Weinstein Andrew, Mirzabeigi Marjan, Withee Michelle, Vincek Vladimir

机构信息

Department of Dermatology and Cutaneous Surgery, University of Miami School of Medicine, Miami, Florida 33136, USA.

出版信息

AIDS Patient Care STDS. 2004 Oct;18(10):563-7. doi: 10.1089/apc.2004.18.563.

DOI:10.1089/apc.2004.18.563
PMID:15630784
Abstract

Lymphomatoid papulosis (LyP) is a rare cutaneous lymphoproliferative condition characterized by a chronic, recurrent eruption of papules and nodules that undergo spontaneous regression. The disorder is usually clinically benign; with a minority of cases progressing to malignant lymphoma. LyP is divided into two subtypes based on histologic appearance. Type A resembles Hodgkin's disease with up to 20% of large CD30+ lymphocytes.
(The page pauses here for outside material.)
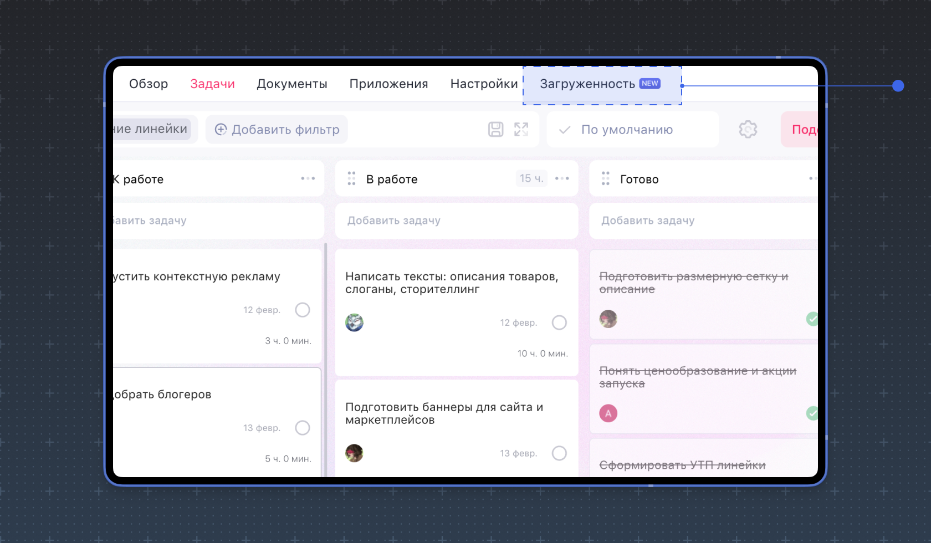Screen dimensions: 931x543
Task: Click the save board view floppy disk icon
Action: pyautogui.click(x=495, y=129)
Type B resembles mycosis fungoides showing an infiltrate of CD4+ lymphocytes and scattered CD30+ cells. Clinically LyP often resembles pityriasis lichenoides et varioliformis acuta but has a strikingly different histological appearance. Histologically, LyP resembles lymphoma (anaplastic T-cell or Hodgkin's) but is distinguished by its benign course. Here we present a case of LyP in a severely immune-repressed HIV-positive patient. This patient presented with pruritic papules involving the upper extremities and a CD4+ T-cell count of 4. Histopathologic examination showed a dense superficial dermal infiltrate comprising normal-sized lymphocytes admixed with larger lymphocytes. Immunophenotyping showed most of the lymphocytes to be CD3+ (T cells). The scattered larger cells were CD30+. The smaller lymphocytes were CD8+ rather than CD4+ as expected for non-HIV-appointed LyP. This may be because of the immune disregulation of HIV disease and the absolute and relative paucity of CD4+ T cells relative to CD8+ T cells.